I Hugged My Dad Today for the First Time in 3 1/2 Months
Today was a good day. For the first time in 3 1/2 months, I was able to hug my dad.
In September, shortly after his 95th Birthday, my dad started to decline. Within a couple weeks of celebrating his Birthday, complete with an outdoor COVID-19 party, a trombone player, friends, family and tons of chocolate, he was headed to the ER. Three more visits to the ER in the next two months landed him in a rehab facility where he's been ever since.
My dad is one of those 60's dads, he loves to hug and talk and talk and talk. For my entire life, almost every call we've had has ended with an, "I love you." I know how lucky I am.

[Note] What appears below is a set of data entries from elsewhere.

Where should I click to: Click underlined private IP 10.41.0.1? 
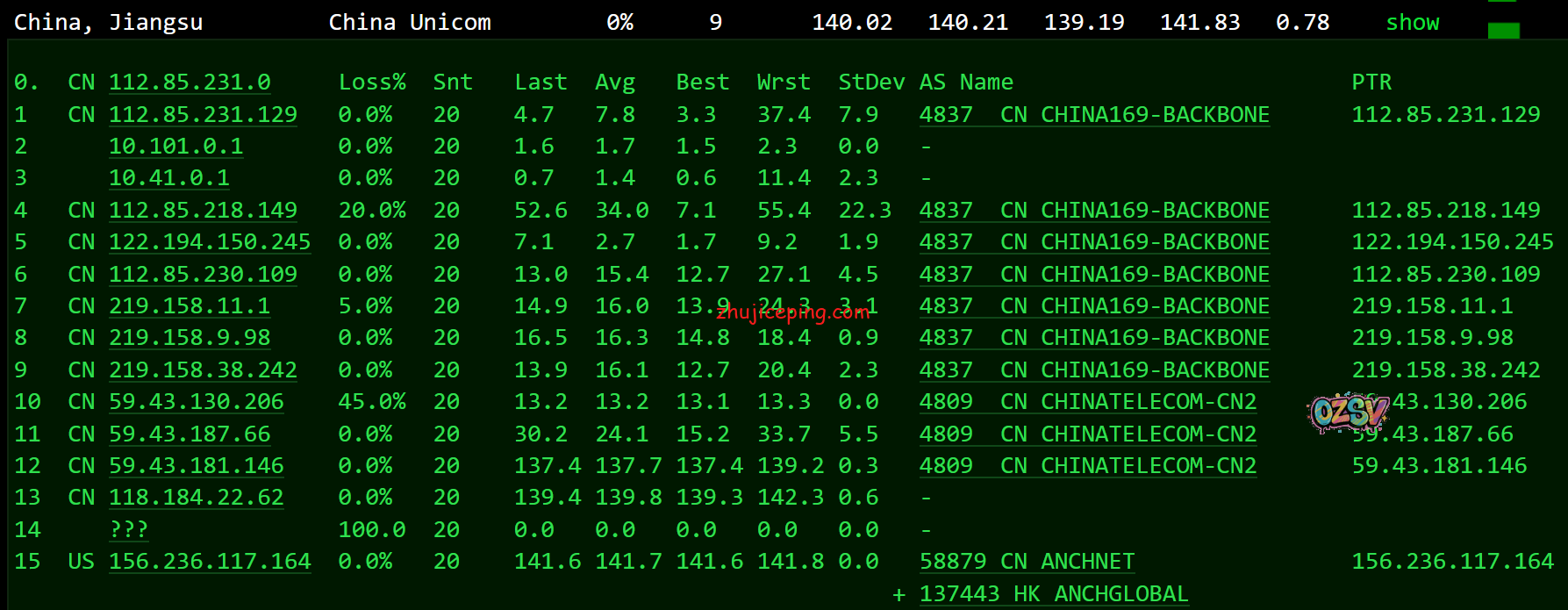tap(169, 178)
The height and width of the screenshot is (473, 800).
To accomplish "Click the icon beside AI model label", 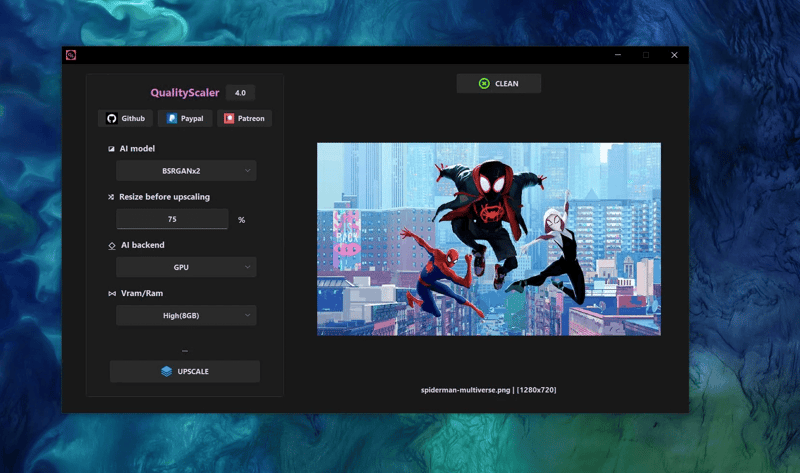I will pyautogui.click(x=111, y=149).
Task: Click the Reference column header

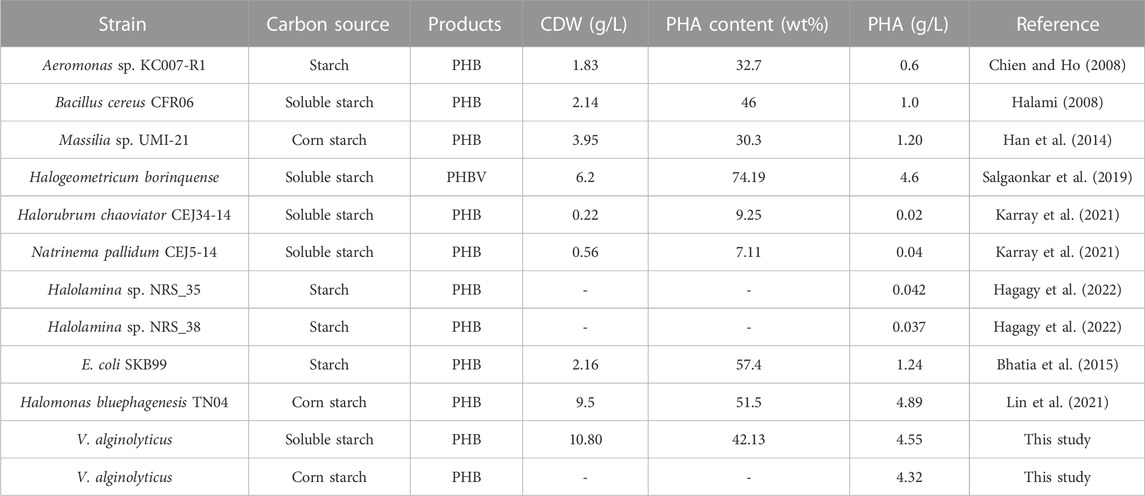Action: 1056,23
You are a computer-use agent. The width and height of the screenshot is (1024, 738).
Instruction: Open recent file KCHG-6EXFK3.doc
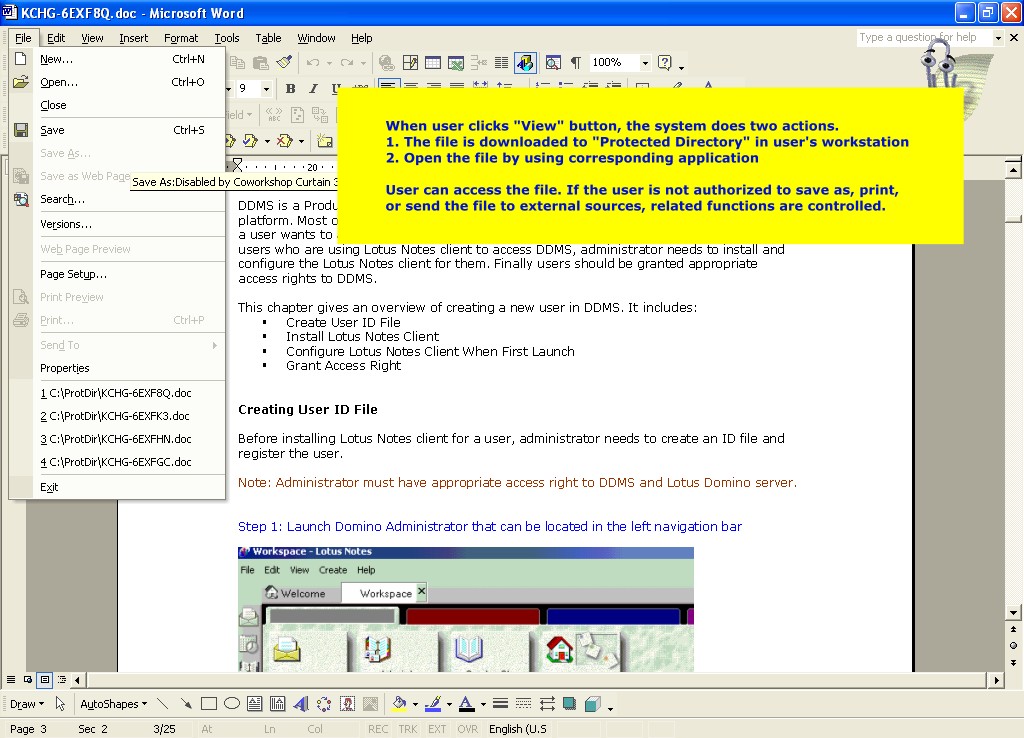pyautogui.click(x=115, y=416)
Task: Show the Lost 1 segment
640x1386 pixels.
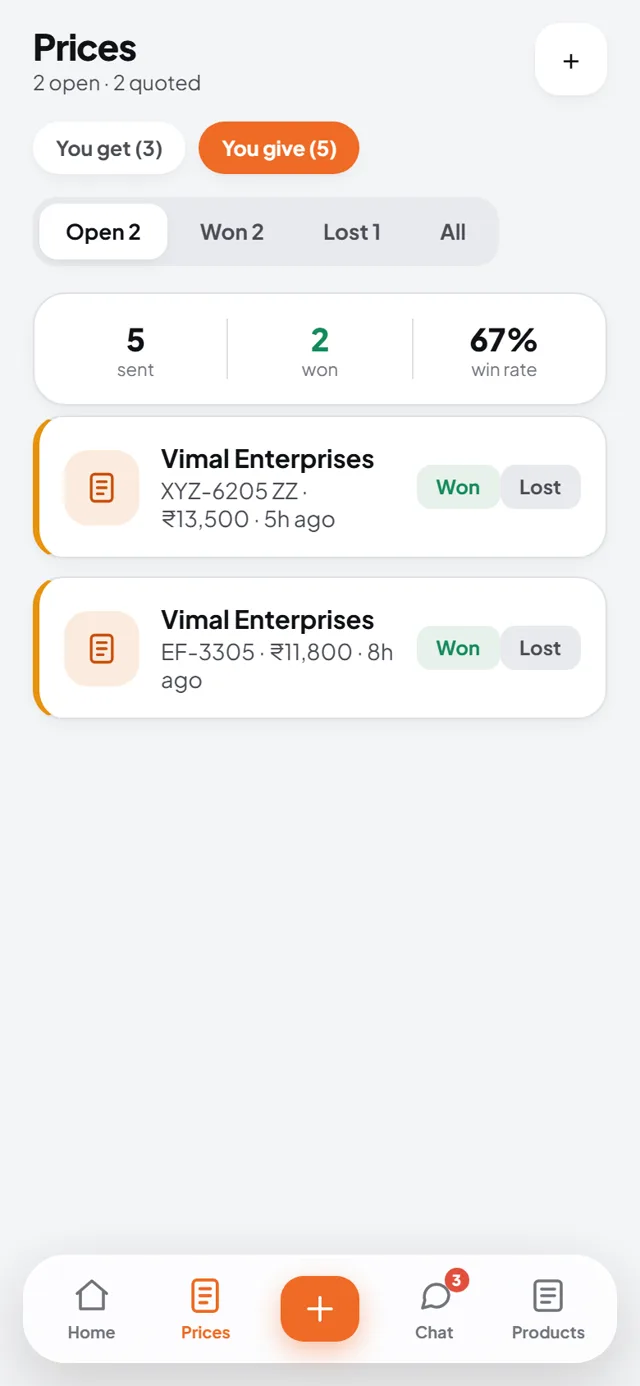Action: pos(352,232)
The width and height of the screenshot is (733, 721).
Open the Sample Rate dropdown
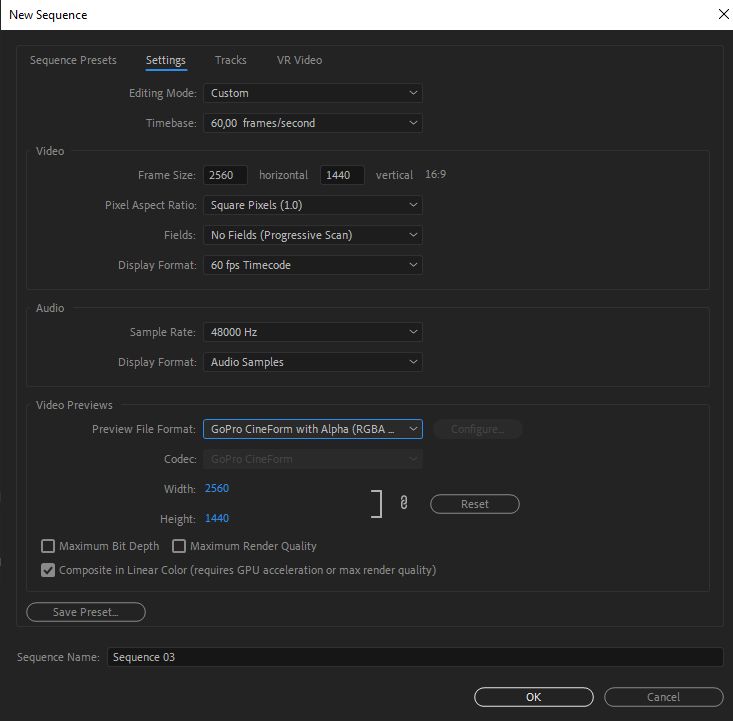pos(312,332)
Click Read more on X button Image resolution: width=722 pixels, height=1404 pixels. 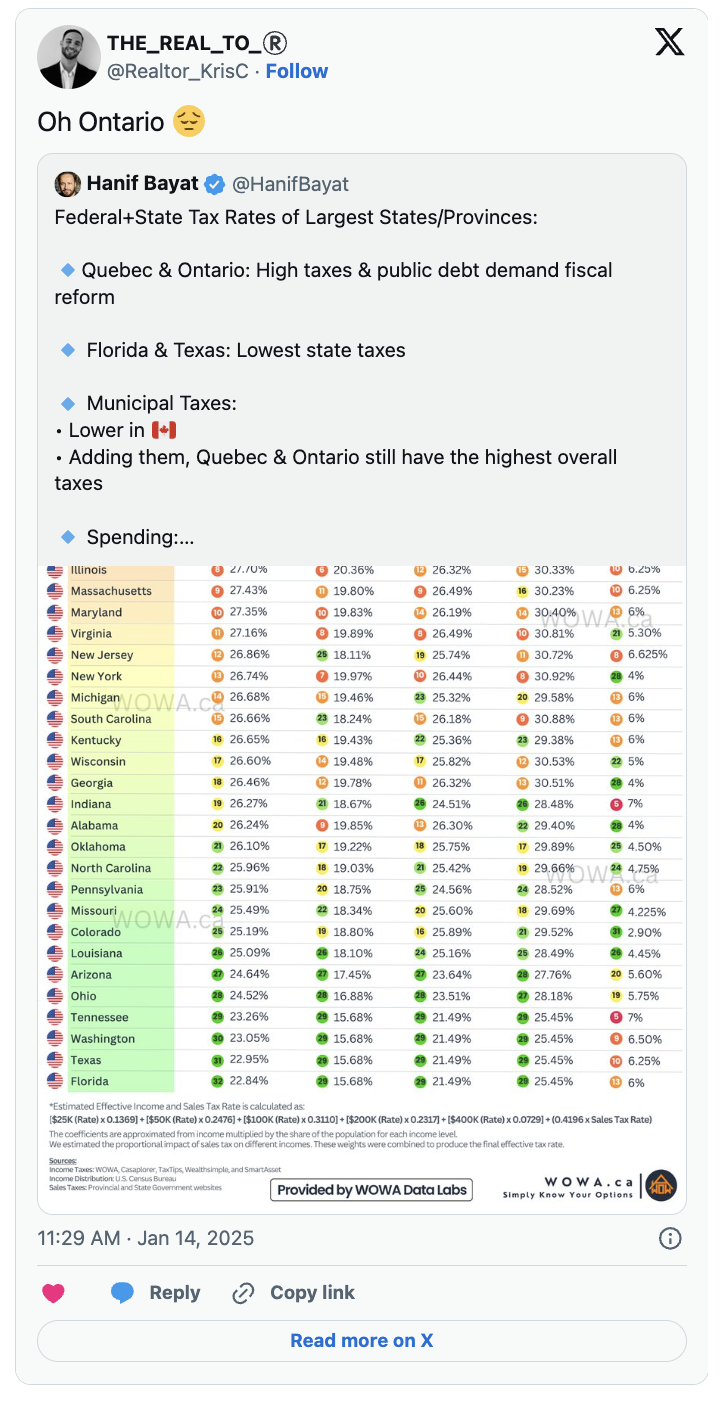362,1341
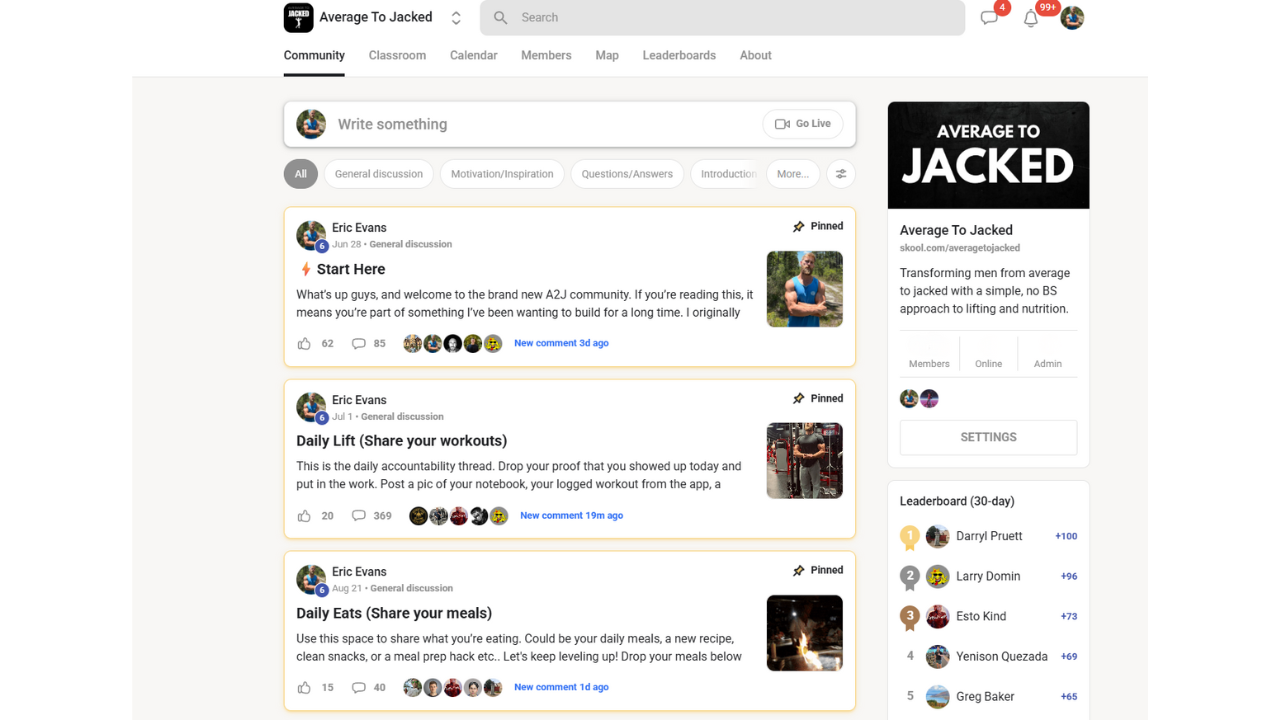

Now he can make me crazy, caring for him is not easy. He's stubborn and challenging, opinionated and controlling, but he's my dad, and I do love him.
I have great childhood memories of time spent together, just the two of us. He taught me how to use a hammer and a saw, and how to hang a picture with a level. We climbed ladders and took down a hornets nest one summer and stood on the roof, up to our knees in snow, shoveling it down into the garden, my mother furious that he let me help. He came to every job I had as a kid and insisted on taking a picture of me, and when I moved away he'd clip stories from the paper and mail them to me, important parts underlined with little notes scribbled in the margins.
When I got ready to leave I leaned in and hugged him, a little gentler than normal. He's frailer then I remember, smaller than I remember.
"Oh, I have something for you," he said smiling as he pulled a small stack of newspaper clippings from his pocket. "I've been saving these for you," he said.